Mettere in scena una Traviata degna di essere ricordata negli annali della storia dell'opera italiana non è cosa facile, soprattutto oggi, poiché vittima della sua stessa popolarità, vittima di una tradizione musicale e canora che l'hanno snaturata, vittima delle difficoltà insite nelle parti, anche le più piccole, che portano spesso alla scelta di interpreti sbagliati.

Violetta non ha nulla di diverso da Abigaille, da Gulnara o da molti altri ruoli del giovane Verdi. La vocalità è la stessa, cambia solo il carattere che diventa più o meno eroico, dunque è solo una questione di accenti. Le agilità di “Sempre libera” non sono molto diverse da quelle di Amalia e la tessitura arriva al re come Giovanna d'Arco. Il famoso mi bemolle – non scritto – lo si può fare – e molte cantanti lo fanno – più o meno in quasi tutte le opere precedenti a La traviata. E lo stesso vale per Alfredo. Per non parlare di Flora, Annina, Gastone e Grenvil.

È la tradizione che ha portato questo titolo a essere eseguito da vocalità leggere, ma si tratta di un errore filologico, nonché musicale, di portata molto ampia.

Eva Mei è la bravissima e raffinata cantante che conosciamo e anche in questa occasione non si smente. Nel duetto con Alfredo è una grande cesellatrice di agilità e appoggiature, nel duetto con Germont è un'eccellente fraseggiatrice, in “Addio del passato” è esemplare nell'esecuzione dei pianissimi e dei legati e mostra un suono pulitissimo. Ma l'intensità che deve trasmettere nell'interpretazione è solo nelle sue intenzioni e arriva al pubblico solo a tratti. All'apertura dell'opera e al successivo brindisi, la sua vocina non si confà al personaggio autorevole e disinvolto della padrona di casa e i recitativi sono quasi sempre senza corpo o spessore. Lo stesso vale per “È strano” che, pur essendo ben cantato, manca di quella grinta imprescindibile in Violetta.
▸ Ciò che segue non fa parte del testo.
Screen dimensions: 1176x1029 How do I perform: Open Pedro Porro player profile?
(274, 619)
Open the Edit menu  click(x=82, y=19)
I medesimi demeriti sono da tributare all'Alfredo di Ivan Magrì, che possiederebbe il materiale necessario al ruolo, ma non sfrutta adeguatamente il suo slancio naturale – che invece ha dimostrato di saper usare in precedenti ruoli drammatici donizettiani – ed abbisognerebbe di un “tagliando” tecnico, soprattutto per il vibrato eccessivo, che nel lungo termine potrebbe portarlo fuori strada nel giusto appoggio e dunque nell'intonazione.

Contrariamente agli altri protagonisti Paolo Gavanelli porta in scena un personaggio riuscitissimo, autoritario nelle sembianze, fermo nei suoi propositi, dolce dove occorre, paterno nei sentimenti. Il suo Germont è sinceramente toccante e il fraseggio è emozionante, soprattutto nelle frasi con lunghi piani e smorzature. Purtroppo la vocalità non è piacevolissima e la linea di canto è un poco discontinua, quindi con la sua interpretazione si guadagna in intensità ma si perde in qualità musicale.
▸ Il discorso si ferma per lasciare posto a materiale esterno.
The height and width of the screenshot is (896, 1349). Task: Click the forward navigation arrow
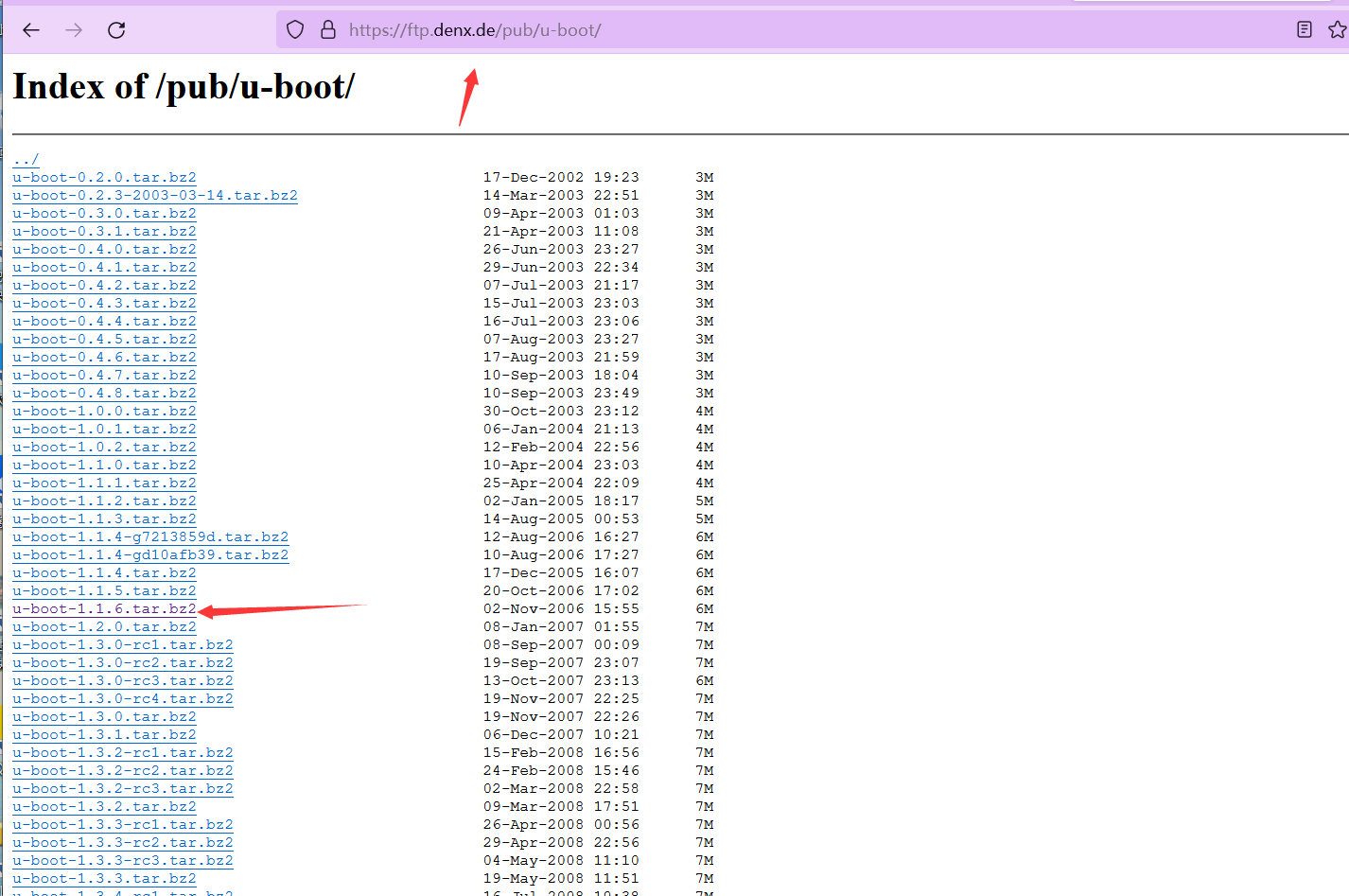pos(74,29)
Il lungo stuolo dei comprimari è abbastanza mediocre, talvolta non pervenuto. È composto da Anastasia Boldyreva, Simona Di Capua, Enrico Cossutta, Francesco Verna, Italo Proferisce, Alessandro Spina, Davide Cusumano, Vito Luciano Roberti, Nicolò Ayroldi. Molti di questi artisti sono già stati uditi in altri ruoli con risultati positivi. Il fatto che in questo titolo non riescano a farsi notare è ulteriore prova del fatto che non sono parti semplici, seppur brevi.

Anche la direzione di Zubin Mehta è abbastanza anonima. È sempre maestro di precisione e mai si permette di sovrastare gli interpreti, ma l'uso di colori e sfumature è molto comune. Addirittura la sua eccellente Orchestra del Maggio Musicale Fiorentino commette qualche errore nelle prime battute dopo il preludio. Inoltre, dal celebre direttore, ci si sarebbe aspettati un'edizione comprensiva della strofa “A me fanciulla”, del da capo delle cabalette degli uomini, degli interventi del Dottore e poi anche del Marchese e di Flora in “Su via, si stenda un velo”, delle frasi conclusive di Alfredo, Annina, Germont e Grenvil al termine dell'opera.
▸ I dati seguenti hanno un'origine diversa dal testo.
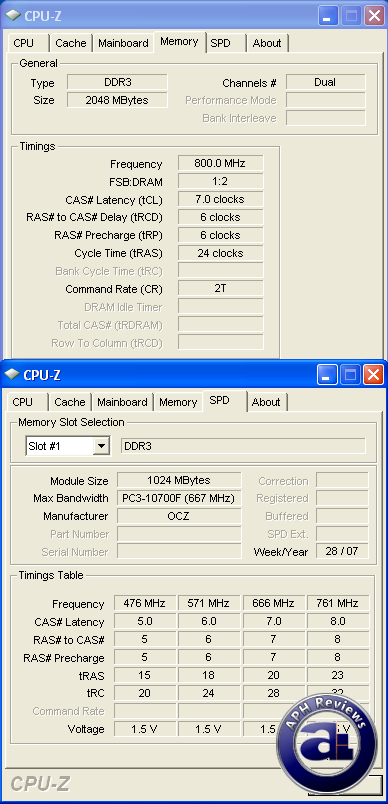Click the 800.0 MHz Frequency field

click(220, 164)
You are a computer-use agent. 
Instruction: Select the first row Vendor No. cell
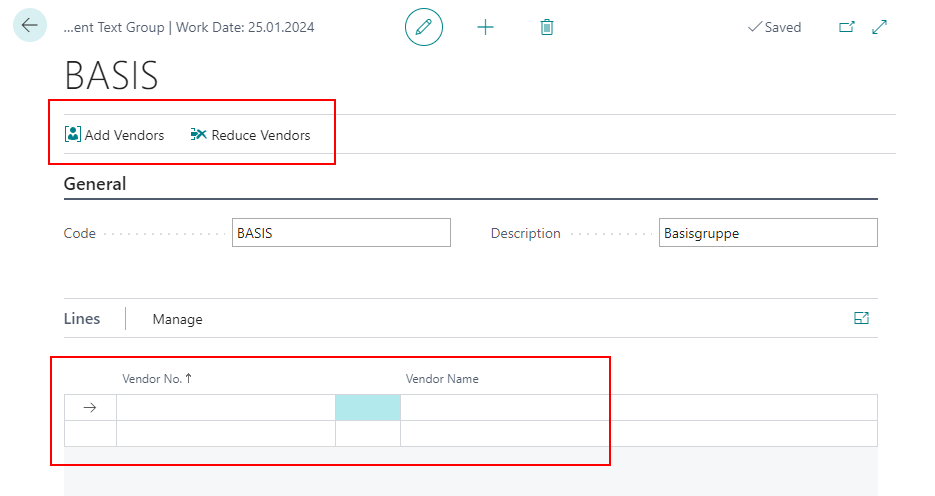coord(225,408)
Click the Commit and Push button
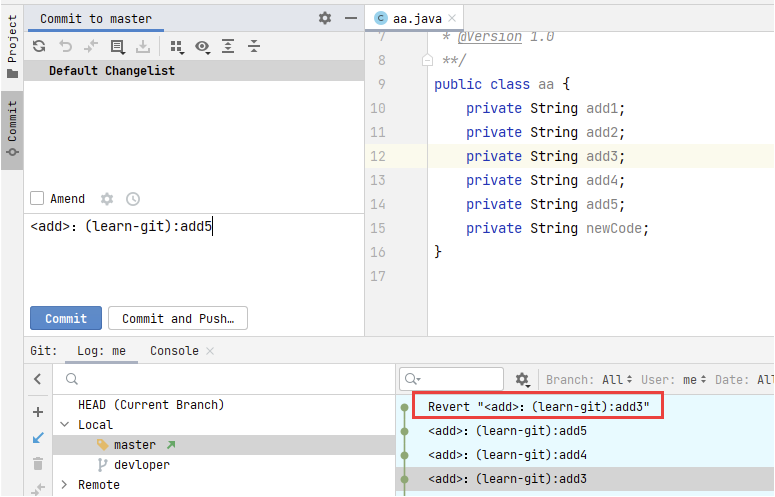 (x=177, y=318)
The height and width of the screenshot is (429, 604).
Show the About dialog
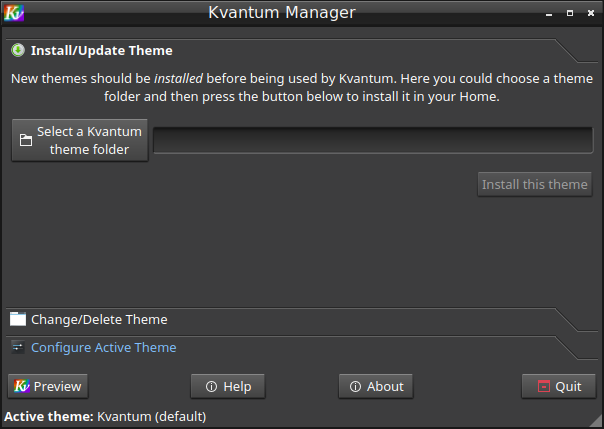[x=376, y=386]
Bravo il Coro preparato da Lorenzo Fratini.
Infine lo spettacolo di Henning Brockhaus con scene di Josef Svoboda, costumi di Giancarlo Colis e coreografia di Valentina Escobar non ha bisogno di presentazioni, poiché ha compiuto più di venti anni, ma è ancora efficacissimo e soprattutto un ottimo esempio di risparmio intelligente in tempi di crisi: i teatri italiani sono stracolmi di bellissimi allestimenti tuttora funzionali che giustamente devono circuitare e portare alto il nome del nostro Paese e del nostro saper fare cultura.